- What the task asks
The required answer is each line in the entries below where "first" occurs.
-- Records supplied follows --
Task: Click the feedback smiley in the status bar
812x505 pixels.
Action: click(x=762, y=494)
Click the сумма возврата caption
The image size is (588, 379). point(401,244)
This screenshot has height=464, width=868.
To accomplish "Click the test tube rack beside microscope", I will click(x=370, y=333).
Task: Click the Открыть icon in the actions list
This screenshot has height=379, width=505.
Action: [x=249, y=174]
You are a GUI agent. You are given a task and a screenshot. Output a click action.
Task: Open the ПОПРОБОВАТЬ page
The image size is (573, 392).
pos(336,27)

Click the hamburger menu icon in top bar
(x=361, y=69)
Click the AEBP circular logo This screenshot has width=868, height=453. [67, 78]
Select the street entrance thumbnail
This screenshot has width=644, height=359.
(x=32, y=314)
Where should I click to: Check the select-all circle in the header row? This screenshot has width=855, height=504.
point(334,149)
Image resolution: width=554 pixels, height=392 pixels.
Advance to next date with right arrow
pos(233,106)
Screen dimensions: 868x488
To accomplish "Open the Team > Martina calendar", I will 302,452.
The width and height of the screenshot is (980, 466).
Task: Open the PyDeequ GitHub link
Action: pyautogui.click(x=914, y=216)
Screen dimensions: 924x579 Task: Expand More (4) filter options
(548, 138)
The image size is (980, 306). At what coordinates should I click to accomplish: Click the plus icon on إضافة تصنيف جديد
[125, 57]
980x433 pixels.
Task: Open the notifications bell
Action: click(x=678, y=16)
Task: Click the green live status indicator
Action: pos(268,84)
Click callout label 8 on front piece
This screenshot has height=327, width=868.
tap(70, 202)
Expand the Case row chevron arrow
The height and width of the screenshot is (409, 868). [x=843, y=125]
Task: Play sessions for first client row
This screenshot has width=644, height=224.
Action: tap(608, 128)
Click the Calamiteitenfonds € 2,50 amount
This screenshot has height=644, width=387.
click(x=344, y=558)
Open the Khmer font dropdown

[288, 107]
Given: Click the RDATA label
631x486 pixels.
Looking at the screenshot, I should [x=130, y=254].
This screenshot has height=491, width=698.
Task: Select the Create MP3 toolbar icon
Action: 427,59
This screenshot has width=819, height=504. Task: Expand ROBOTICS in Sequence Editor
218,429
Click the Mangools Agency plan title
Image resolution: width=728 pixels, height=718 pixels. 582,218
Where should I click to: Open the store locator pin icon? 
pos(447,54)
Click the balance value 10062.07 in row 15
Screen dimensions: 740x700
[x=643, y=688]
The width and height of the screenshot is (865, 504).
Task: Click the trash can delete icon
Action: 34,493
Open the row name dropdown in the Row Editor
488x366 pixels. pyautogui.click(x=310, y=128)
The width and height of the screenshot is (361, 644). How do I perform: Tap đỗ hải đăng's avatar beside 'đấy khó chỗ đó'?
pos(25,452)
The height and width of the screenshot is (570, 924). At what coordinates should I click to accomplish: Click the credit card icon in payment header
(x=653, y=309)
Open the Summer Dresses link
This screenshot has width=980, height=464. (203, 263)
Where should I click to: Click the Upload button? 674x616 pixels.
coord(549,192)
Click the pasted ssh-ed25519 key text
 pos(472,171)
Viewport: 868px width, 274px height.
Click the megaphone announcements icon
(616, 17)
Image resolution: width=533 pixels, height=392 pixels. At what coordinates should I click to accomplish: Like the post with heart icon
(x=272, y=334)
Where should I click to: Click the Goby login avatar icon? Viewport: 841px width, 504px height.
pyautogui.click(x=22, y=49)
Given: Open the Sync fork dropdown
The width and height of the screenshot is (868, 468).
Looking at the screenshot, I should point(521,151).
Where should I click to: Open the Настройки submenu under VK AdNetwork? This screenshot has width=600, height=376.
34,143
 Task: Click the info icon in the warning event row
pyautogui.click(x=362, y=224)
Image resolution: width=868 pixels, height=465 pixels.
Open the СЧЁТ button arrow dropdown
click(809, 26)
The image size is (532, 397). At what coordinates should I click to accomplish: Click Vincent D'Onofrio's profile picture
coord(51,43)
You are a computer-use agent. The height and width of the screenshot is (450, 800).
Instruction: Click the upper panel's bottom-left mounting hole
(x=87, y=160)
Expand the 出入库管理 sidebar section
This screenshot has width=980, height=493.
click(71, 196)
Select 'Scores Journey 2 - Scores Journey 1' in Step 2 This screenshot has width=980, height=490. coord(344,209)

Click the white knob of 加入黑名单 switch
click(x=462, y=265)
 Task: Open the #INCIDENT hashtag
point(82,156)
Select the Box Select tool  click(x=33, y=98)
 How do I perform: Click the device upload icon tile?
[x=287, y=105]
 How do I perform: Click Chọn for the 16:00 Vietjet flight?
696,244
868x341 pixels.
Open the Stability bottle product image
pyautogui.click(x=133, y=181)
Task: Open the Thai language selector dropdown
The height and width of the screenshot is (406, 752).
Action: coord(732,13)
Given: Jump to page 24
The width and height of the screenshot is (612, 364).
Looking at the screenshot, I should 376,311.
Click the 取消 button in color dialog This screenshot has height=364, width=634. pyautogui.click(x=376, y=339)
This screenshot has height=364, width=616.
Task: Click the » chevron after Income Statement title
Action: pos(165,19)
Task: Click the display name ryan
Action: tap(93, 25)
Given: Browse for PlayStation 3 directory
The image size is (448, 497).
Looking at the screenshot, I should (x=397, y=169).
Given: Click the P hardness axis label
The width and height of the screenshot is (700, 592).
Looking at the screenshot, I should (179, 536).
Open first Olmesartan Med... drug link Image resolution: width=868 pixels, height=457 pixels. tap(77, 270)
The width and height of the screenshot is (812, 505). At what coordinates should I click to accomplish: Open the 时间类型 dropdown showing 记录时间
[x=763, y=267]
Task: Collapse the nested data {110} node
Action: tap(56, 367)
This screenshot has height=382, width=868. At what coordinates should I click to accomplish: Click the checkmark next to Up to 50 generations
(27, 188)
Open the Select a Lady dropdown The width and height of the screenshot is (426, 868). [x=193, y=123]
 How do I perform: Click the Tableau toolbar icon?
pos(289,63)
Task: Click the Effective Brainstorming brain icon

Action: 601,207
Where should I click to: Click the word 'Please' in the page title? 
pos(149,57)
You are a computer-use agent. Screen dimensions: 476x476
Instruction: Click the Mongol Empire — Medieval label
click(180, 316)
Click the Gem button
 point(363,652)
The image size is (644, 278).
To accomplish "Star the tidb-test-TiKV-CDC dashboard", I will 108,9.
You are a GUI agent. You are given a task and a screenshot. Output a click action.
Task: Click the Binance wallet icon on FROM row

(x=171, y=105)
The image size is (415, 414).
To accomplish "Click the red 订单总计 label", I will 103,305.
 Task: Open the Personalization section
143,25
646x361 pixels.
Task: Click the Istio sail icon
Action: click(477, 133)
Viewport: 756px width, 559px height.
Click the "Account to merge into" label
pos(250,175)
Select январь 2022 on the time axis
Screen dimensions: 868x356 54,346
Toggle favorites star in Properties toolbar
-- Records supplied concluded --
- Reply
Task: Play sessions for first client row
Open first Olmesartan Med... drug link Image resolution: width=868 pixels, height=457 pixels. tap(77, 270)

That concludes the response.